▸ Task objective
Scan the listing for the word "Toggle", and copy out each line where it is found.

▸ Records
--
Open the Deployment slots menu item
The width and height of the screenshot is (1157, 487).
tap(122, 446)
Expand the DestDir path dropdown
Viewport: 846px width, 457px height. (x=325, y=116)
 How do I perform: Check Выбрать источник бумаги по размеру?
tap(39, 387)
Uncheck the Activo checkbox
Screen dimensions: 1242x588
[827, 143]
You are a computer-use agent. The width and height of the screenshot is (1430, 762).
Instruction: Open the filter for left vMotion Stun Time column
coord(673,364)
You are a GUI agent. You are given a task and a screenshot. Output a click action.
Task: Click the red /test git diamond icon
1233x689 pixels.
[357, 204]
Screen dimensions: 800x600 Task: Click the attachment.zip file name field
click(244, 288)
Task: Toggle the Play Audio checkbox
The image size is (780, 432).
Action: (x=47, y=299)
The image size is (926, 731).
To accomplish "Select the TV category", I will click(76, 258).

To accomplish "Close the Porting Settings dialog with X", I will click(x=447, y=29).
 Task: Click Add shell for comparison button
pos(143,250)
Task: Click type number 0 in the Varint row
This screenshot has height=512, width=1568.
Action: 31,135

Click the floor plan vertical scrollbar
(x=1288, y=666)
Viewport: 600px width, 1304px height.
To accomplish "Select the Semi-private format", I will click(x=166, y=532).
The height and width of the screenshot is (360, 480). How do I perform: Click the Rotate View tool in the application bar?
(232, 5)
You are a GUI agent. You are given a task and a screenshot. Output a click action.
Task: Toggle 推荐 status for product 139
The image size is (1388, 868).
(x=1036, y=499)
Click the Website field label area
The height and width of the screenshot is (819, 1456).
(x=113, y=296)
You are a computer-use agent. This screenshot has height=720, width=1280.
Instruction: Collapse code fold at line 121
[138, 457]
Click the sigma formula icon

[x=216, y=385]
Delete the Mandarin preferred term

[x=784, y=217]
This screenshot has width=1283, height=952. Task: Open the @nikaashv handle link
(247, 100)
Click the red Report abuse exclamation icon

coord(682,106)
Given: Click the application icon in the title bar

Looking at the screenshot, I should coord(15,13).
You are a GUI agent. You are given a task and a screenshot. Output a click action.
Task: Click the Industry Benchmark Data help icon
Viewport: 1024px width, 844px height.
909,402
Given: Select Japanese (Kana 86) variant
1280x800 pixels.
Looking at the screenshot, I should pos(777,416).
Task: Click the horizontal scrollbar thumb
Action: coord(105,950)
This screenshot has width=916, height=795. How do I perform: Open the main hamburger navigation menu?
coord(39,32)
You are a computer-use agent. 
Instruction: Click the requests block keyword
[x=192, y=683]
--
▸ Task response
Task: Toggle the Play Audio checkbox
Task: Toggle 推荐 status for product 139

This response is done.